Set the environment variables `AERIAL_DATA` and `GROUND_DATA` to the paths that contain your aerial and ground dataset folders. If you want to use pseudo-labels, set the environment variable `PSEUDOLABELS` to the file `pseudolabels.txt` (anonymous download link: https://osf.io/82u37/?view_only=0e122cfa6a0a4968b13c4444f1b47163).

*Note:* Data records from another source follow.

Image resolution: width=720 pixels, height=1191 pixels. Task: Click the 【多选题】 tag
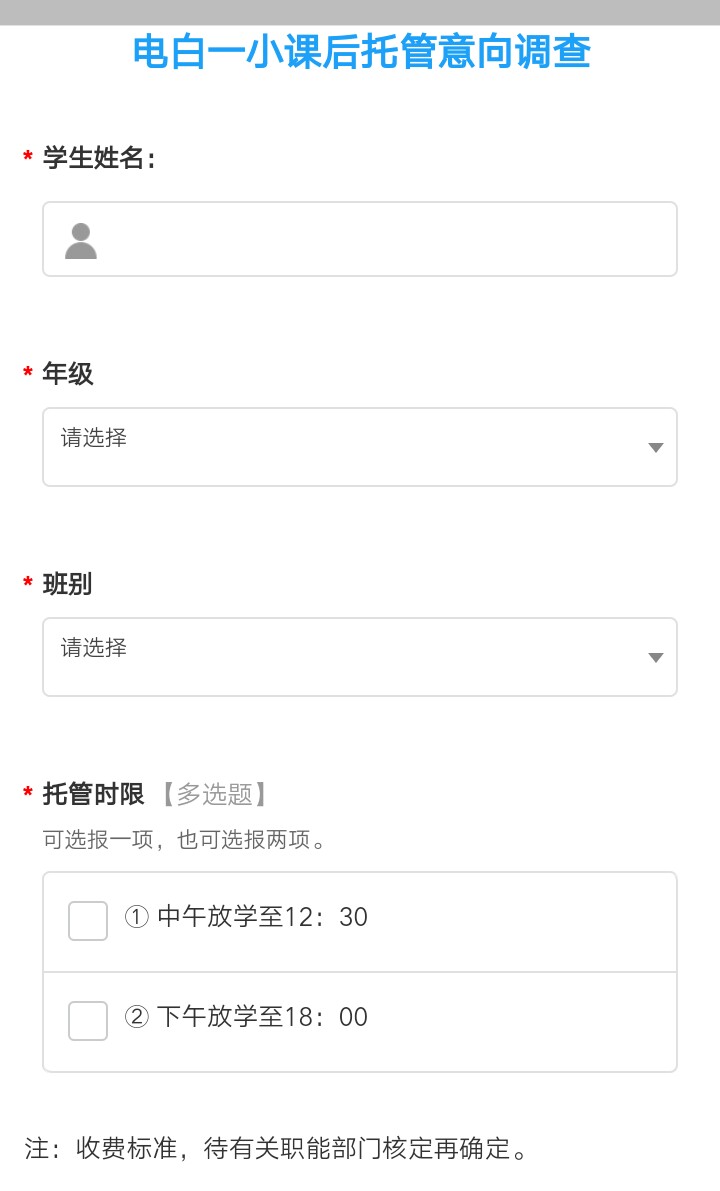(x=213, y=795)
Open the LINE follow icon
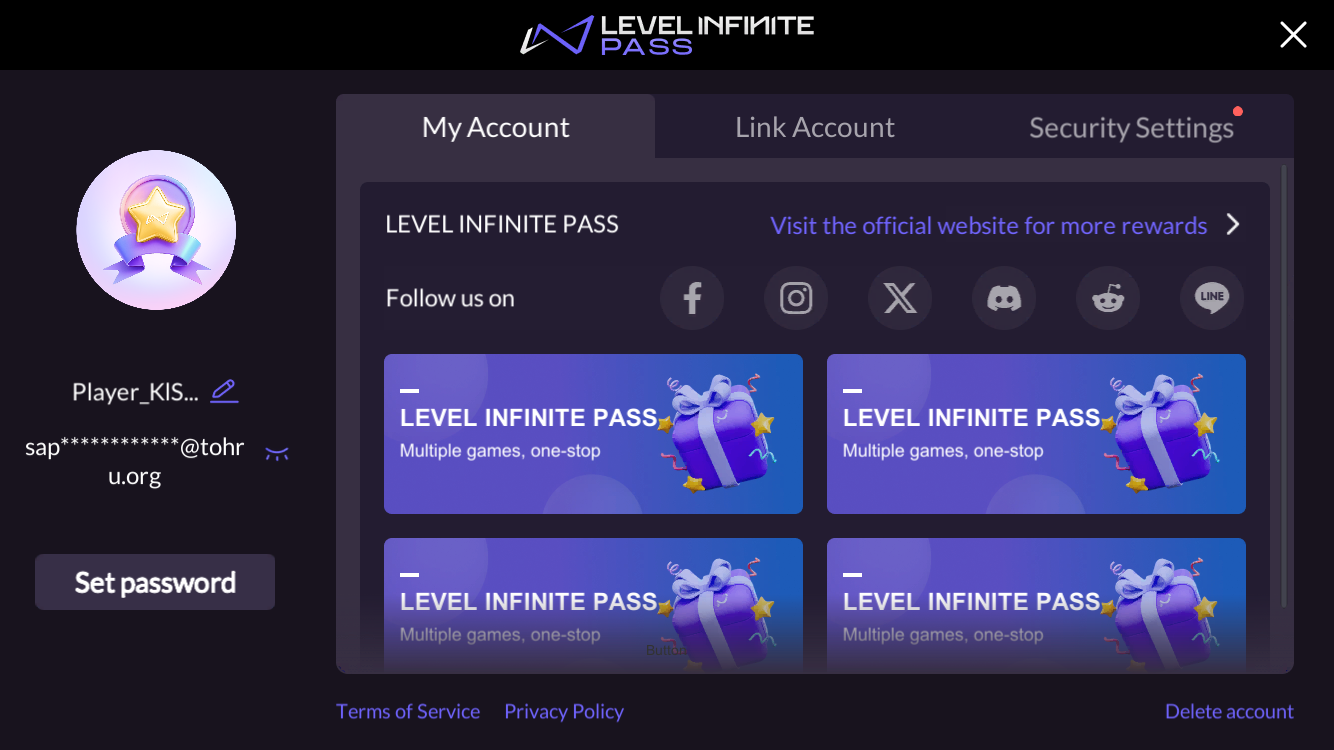 1212,297
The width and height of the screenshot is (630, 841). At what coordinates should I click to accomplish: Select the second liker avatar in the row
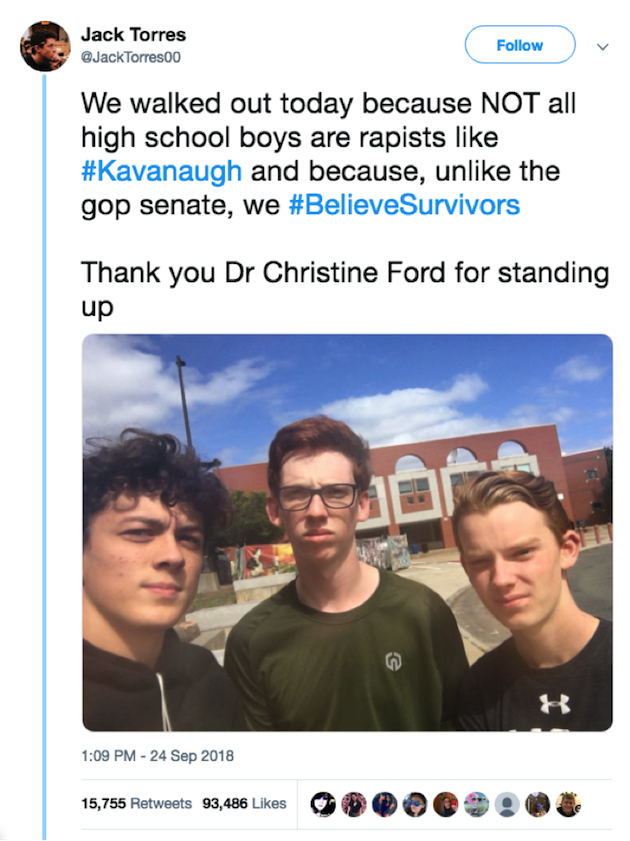click(354, 804)
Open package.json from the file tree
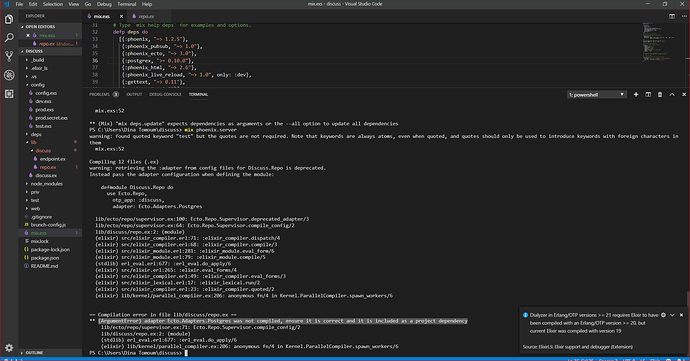 pos(45,258)
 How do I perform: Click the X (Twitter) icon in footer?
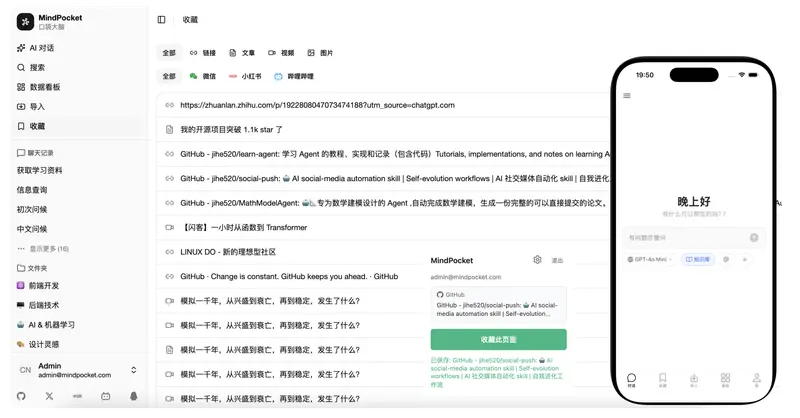coord(49,396)
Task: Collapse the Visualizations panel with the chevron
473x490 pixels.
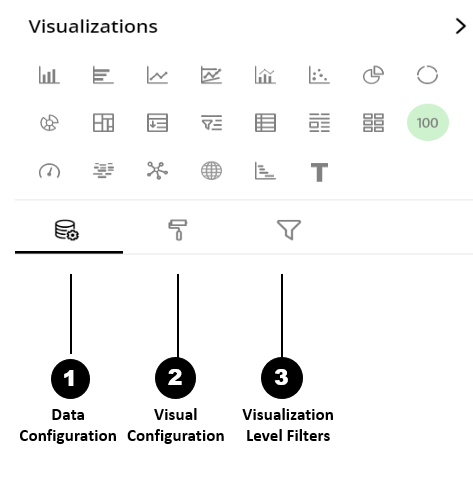Action: (x=461, y=26)
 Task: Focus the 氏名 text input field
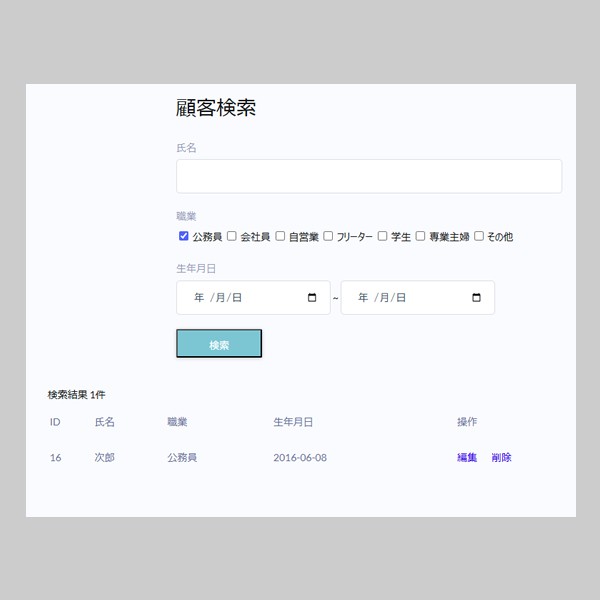pyautogui.click(x=368, y=176)
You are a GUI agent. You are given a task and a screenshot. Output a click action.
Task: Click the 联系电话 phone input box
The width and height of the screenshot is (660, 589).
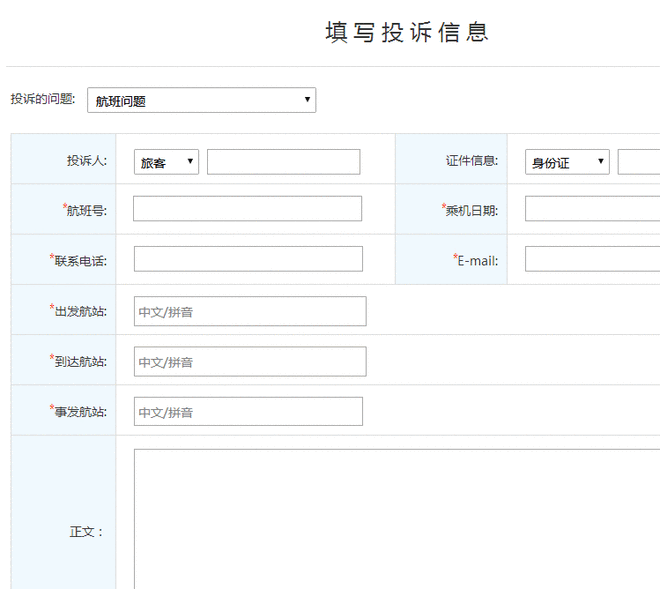248,259
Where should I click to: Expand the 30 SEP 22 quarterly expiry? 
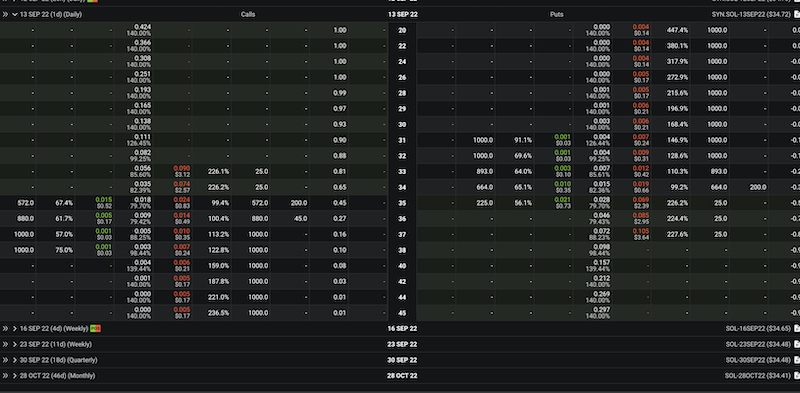click(15, 360)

Hyperparameters of the training are set via environment variables. The following is an example command for a training (replace `TRAINING_LOG_DIR` with the directory where training results will be stored):

`CUDA_VISIBLE_DEVICES=0 TF_FORCE_GPU_ALLOW_GROWTH=true VARIANT=point-pillars LOSS_CORR_TYPE=entropy PP_FC_HEADS=1 PP_FC_FILTERS_QK=8 PP_TYPE=wv PP_HEADS=4 PP_GG_KEYVALUE_SOURCE=decoded PP_MIX=1segformer-sr4-mlp2 LR=3e-4 SCHEDULE=poly-2 WEIGHT_DECAY=1e-4 PP_POSENC_PER_BLOCK=0 PP_MASK_BEFORE=1 BACKBONE=timm.convnext_nano_imagenet1k_224 LAYER_DECAY=1.0 PP_HEIGHT_MIN=-5 PP_HEIGHT_MAX=10 PP_HEIGHT_NUM=16 LOSS_CORR_WEIGHT=1.0 LOSS_CORR_TRANSLATION_STD=0.5 LOSS_CORR_LABELSMOOTH=0.0 AERIAL_FINAL_SHAPE=256 BEV_FINAL_SHAPE=192 AERIAL_STRIDE=1 GROUND_ATTN_STRIDES=4,4,4 AERIAL_ATTN_STRIDES=4,4,1 BEV_FILTERS=32,32,32 GROUND_ATTN_FILTERS_V=32,32,32 METERS_PER_PIXEL=0.5 AERIAL_DECODER_FILTERS=32 GROUND_DECODER_FILTERS=64 PP_GC_TYPE=global-mean GROUND_DECODER_STRIDE=4 VALIDATE=1 TRAIN_MAX_BG_DEGREES=0 TRAIN_MAX_BA_DEGREES=10 VAL_MAX_BA_DEGREES=10 TRAIN_MODEL_ANGLES_RANGE=10 TRAIN_MODEL_ANGLES_NUM=3 VAL_MODEL_ANGLES_RANGE=21 VAL_MODEL_ANGLES_NUM=10 METERS_PER_CHUNK=1 SAMPLES=100000 PP_GG_DEFORM_FACTOR=0.01 DATAPRUNE_DROP_HARD=0.01 CHUNK_ORDER=easiest TRAIN_BATCHSIZE=4 VAL_BATCHSIZE=2 PP_FC_SHORTCUT_LOGITS=1 PP_FC_LEARN_SCALE=1 CROSS_ATTENTION_SHORTCUT=111 FUSE_SPECIALISTS=GS VAL_PERIOD=999999999 python3 scripts/train --log TRAINING_LOG_DIR`

## Evaluation

We provide the position and bearing offsets used for our evaluation in the folder `ford_eval_offsets`. To evaluate on Ford AV dataset, run

`python scripts/eval_ford.py --output OUTPUT_PATH --rotation 30 --translation 50 --offsets .../ford_eval_offsets --train-dir TRAIN_DIR` 

and replace `TRAIN_DIR`  with the logging directory of your training run and `OUTPUT_PATH`  with the path where evaluation results will be stored.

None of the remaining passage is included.